▸ **Required action**:
Output all the data exactly. Pictures do not belong in the copy.

(Saved data entries)
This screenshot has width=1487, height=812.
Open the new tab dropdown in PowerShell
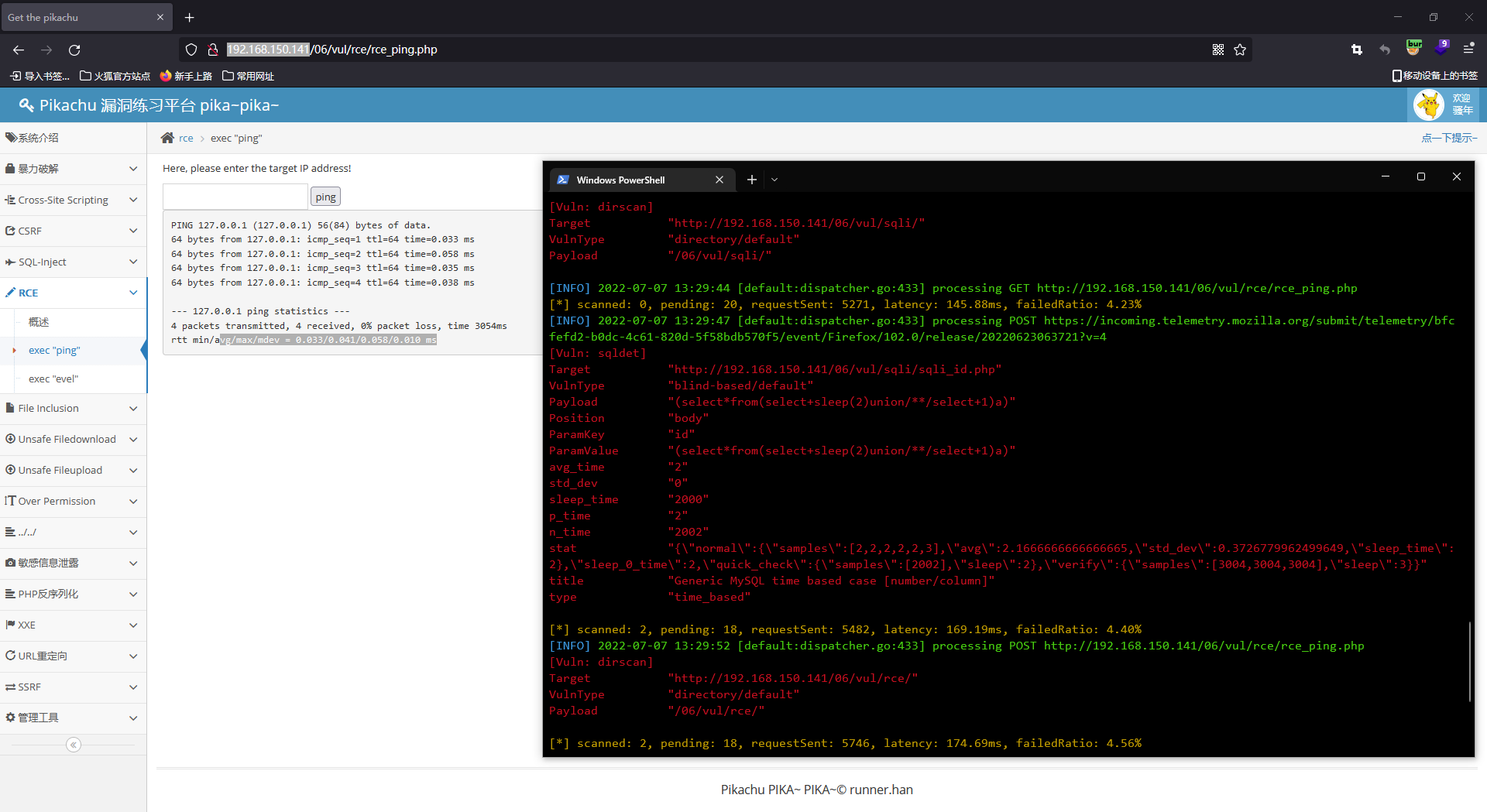[x=774, y=179]
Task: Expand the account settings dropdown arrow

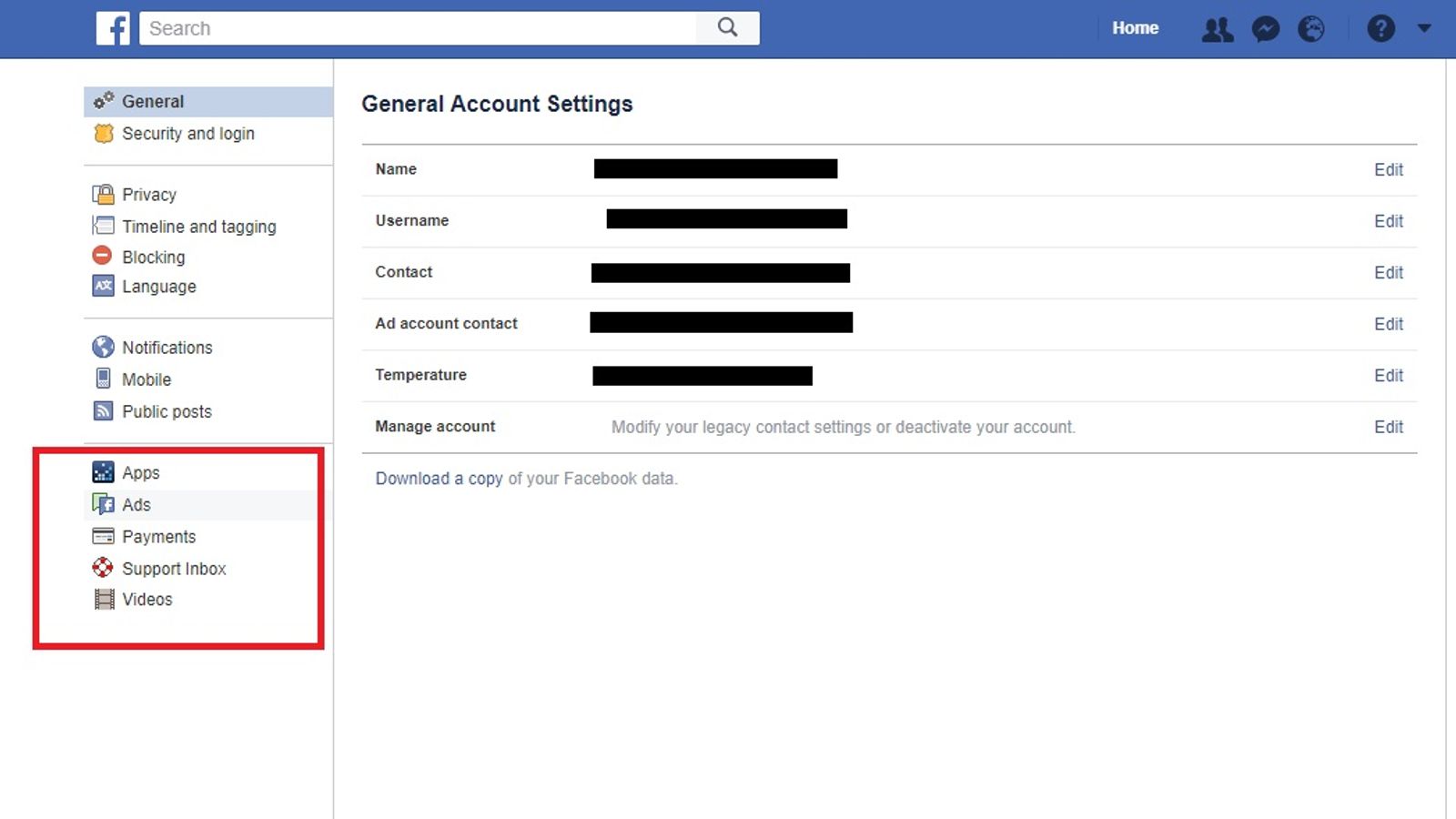Action: (x=1423, y=28)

▸ **Task result**:
This screenshot has width=1487, height=812.
Open the new tab dropdown in PowerShell
[x=774, y=179]
Task: Expand the account settings dropdown arrow

Action: (x=1423, y=28)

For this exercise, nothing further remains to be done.